Он набрал нужный номер, и Романенко сразу снял трубку.
— Я ждал вашего звонка.
— Что-нибудь случилось с Труфиловым? — спросил Дронго с тяжелым вздохом. Несколько секунд Романенко молчал, ошеломленный его вопросом, потом выдавил:
— Откуда вы знаете?
— Я ничего не знаю. Просто спрашиваю. Вы говорили, что десятого Труфилов улетает в Берлин на заседание суда для дачи свидетельских показаний. Самолет Аэрофлота вылетает в Берлин в одиннадцать двадцать пять. Рейс сто одиннадцать. Такие данные я держу в голове. Вы позвонили в половине одиннадцатого, зная, что в это время я обычно сплю. Значит, случилось нечто непредвиденное.
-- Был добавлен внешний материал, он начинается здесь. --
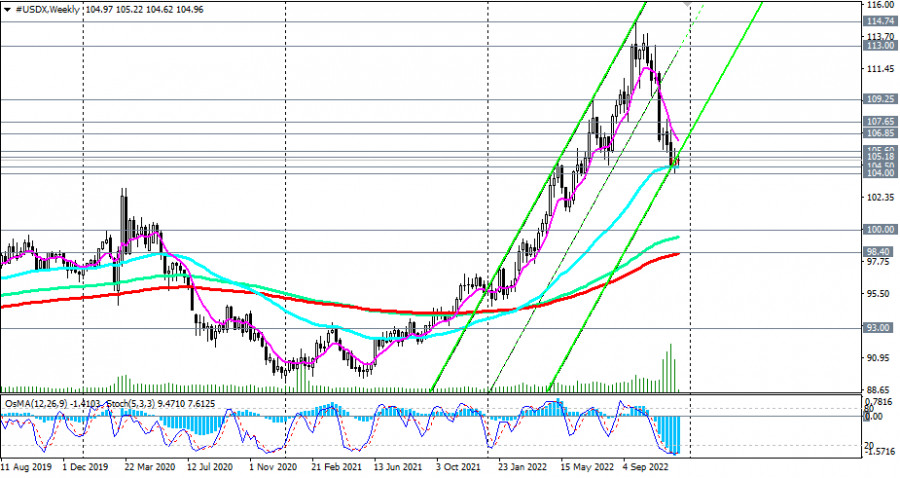This screenshot has width=900, height=478.
Task: Click the OsMA(12,26,9) indicator label
Action: tap(38, 403)
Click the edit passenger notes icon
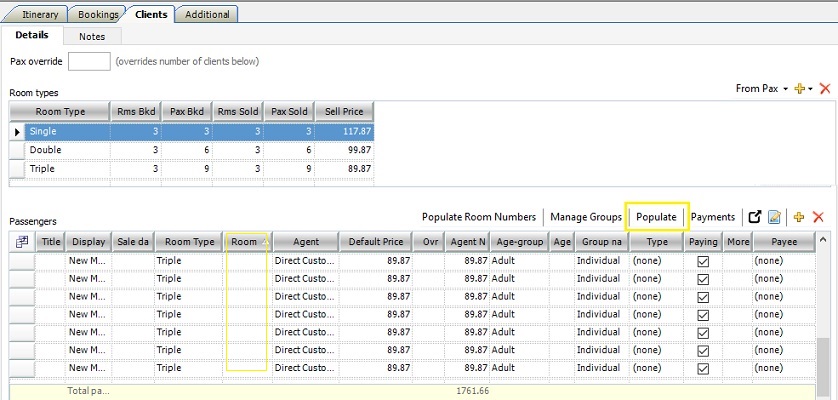This screenshot has width=838, height=400. point(774,217)
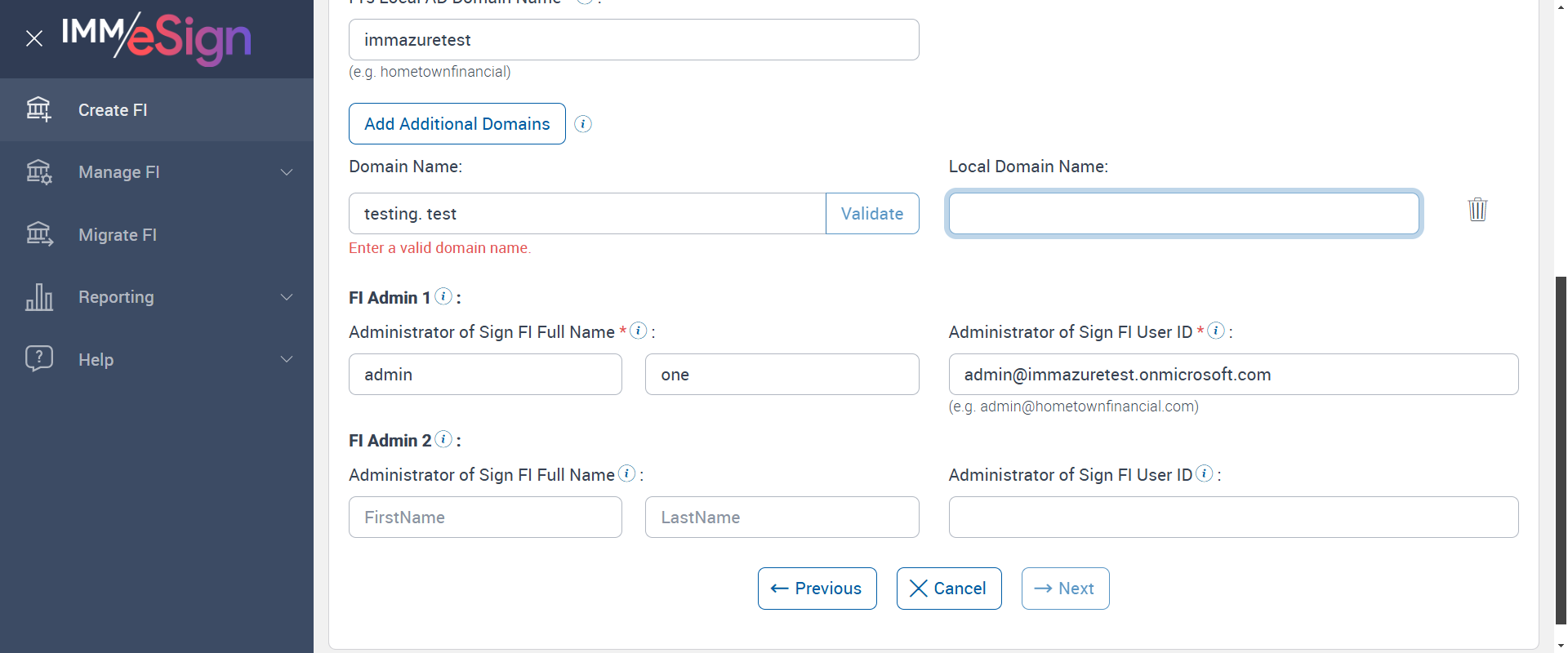Screen dimensions: 1568x653
Task: Click the Cancel button
Action: [949, 589]
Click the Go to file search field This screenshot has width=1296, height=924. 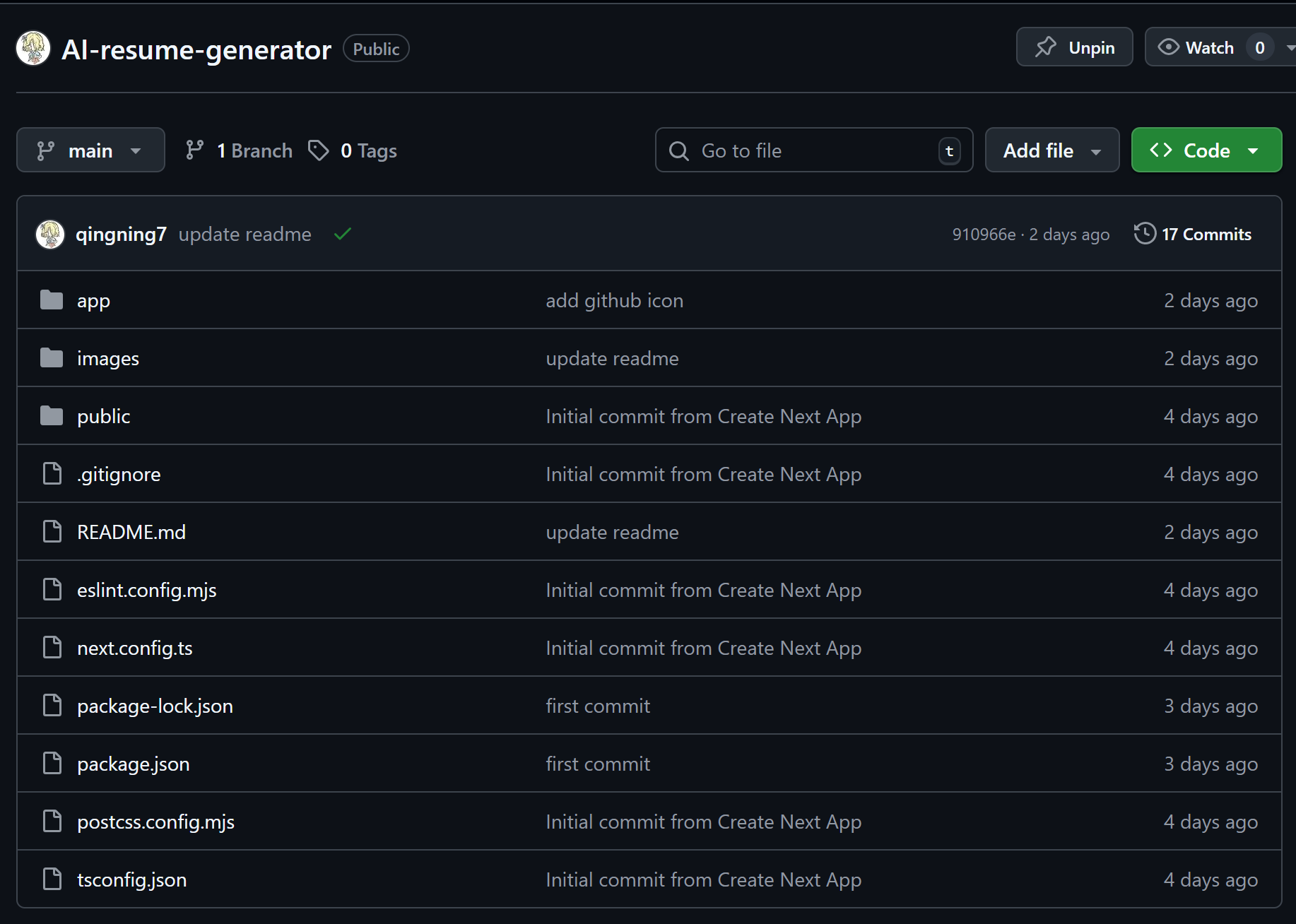[x=813, y=150]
Для вас, человека, увлеченного своей работой, самое важное сейчас — это показания Труфилова и выдача вашему ведомству Евгения Чиряева. Что случилось, Всеволод Борисович?
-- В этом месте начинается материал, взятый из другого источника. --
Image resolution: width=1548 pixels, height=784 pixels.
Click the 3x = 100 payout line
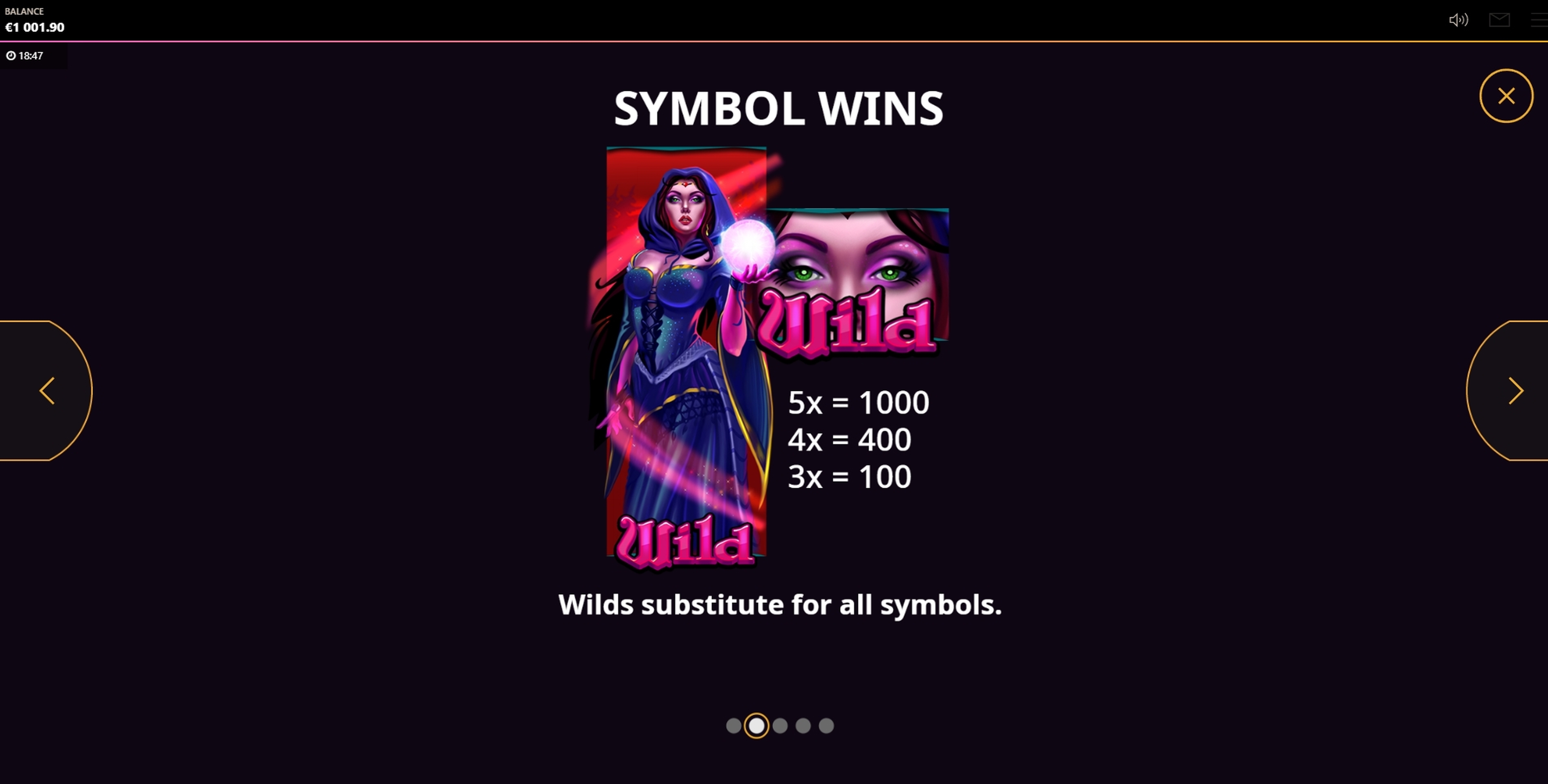point(849,477)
— Иногда мне кажется, вы ясновидящий, — пораженный, сказал Романенко, — в ваших логических построениях есть нечто дьявольское. Вам никто этого не говорил?
— Говорили. И не единожды. Но чаще меня проклинали преступники, против которых я обращал подобную логику. Так что же произошло?
— Труфилова убили, — сообщил Романенко.
На этот раз умолк Дронго.
— Вы меня слышите? — спросил встревоженный Всеволод Борисович.
— Слышу, — мрачно ответил Дронго, — выходит, все наши усилия по доставке его в Москву пошли прахом.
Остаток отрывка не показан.